You say that as if it is a pejorative. In many ways, the demo scene is more demanding of excellence than game development.
Yes, there are differences in priorities between demos and games, but by creating a technically excellent demo that is also a game that "plays really well", they've shown that they are "demodevs" who are also "gamedevs".
And art comes in many forms. Besides the obvious visual/animation/audio artistic aspects of demos, the awe felt at the technical superiority of a great software demo is very similar to the inspirational effects of great physical architecture, but not everyone feels that emotion.
The Taj Mahal is a physical "demo" that demonstrates great "technical superiority", but even people who don't care for architecture tend to recognize it as art.
That implies that making something technically impressive, like .kkrieger, isn't an art form.
These guys did the ALL of the work from the ground up. That's REAL development.
On the other hand, yes of course demos are also about "technical superiority", as well as "having fun and projecting stories and emotions". Just in a different sense than games are, which is the part that's "just like any other art form" ;-)
[EDIT] though, to be clear, still far less than Perfect Dark did.
While writing your own engine from scratch can sound tempting, and absolutely is a rewarding excercise, if your goal is to publish a game, it's probably wise to not do this. Pick up gamemaker or godot or unity and start prototyping right away.
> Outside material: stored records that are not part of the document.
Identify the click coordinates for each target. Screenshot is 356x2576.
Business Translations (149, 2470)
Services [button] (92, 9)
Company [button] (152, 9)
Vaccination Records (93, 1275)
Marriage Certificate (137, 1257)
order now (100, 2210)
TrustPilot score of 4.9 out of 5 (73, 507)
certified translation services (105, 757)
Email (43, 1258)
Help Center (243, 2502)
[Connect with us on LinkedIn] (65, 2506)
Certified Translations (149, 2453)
I might have a bit of a bias here, but I spend a not-insignificant amount of time on an online gamedev community, and the only people who ever finish anything are the guys using gamemaker and unity. Everyone else gets stuck at the "should I use regular inheritance or components/what's the best way to z-order sprites/Delta time coefficients cause random bugs in physics" stage and cannot proceed because their engine becomes unstable.
If you have the skills and time, and feel like it is necessary to write your own engine for your game, then by all means, but I think that for most people, these prerequisites don't exist.
"Real dev" or not, once you shipped your game, you've done more than most devs.
Sorry, but doing more work just for the sake of doing more work is not something that's impressive. It's merely a waste of time. For .kkrieger the technical achievement of fitting that much in so little space is definitely impressive, but dismissing developers that were using a licensed engine is pointless. Most games are built with finite time and money. If you can build a better game by allocating money somewhere you'd otherwise have spent time at the expense of part of the game, then that's a net win in my eyes, and doesn't diminish the result in the slightest.
I believe there's rules on HN regarding unwarranted snark. You very obviously missed the entire point of what I said so there's no point in trying to explain.
Unless you believe that every single game should write its own engine from scratch, then I don't know what to say about that, it's just extremely obvious that it's not feasible for every project regardless of whether you have 100 or 10000 people working at your company.
We expect certain things from games, and .kkrieger doesn't deliver on that front. In the context of the demoscene, it delivers in spades.
I thought you were originally objecting to the reclassification of the .kkreiger developers, gamedev -> demodev. A second reading suggests that maybe they don't consider .kkrieger to be art, in which case I disagree.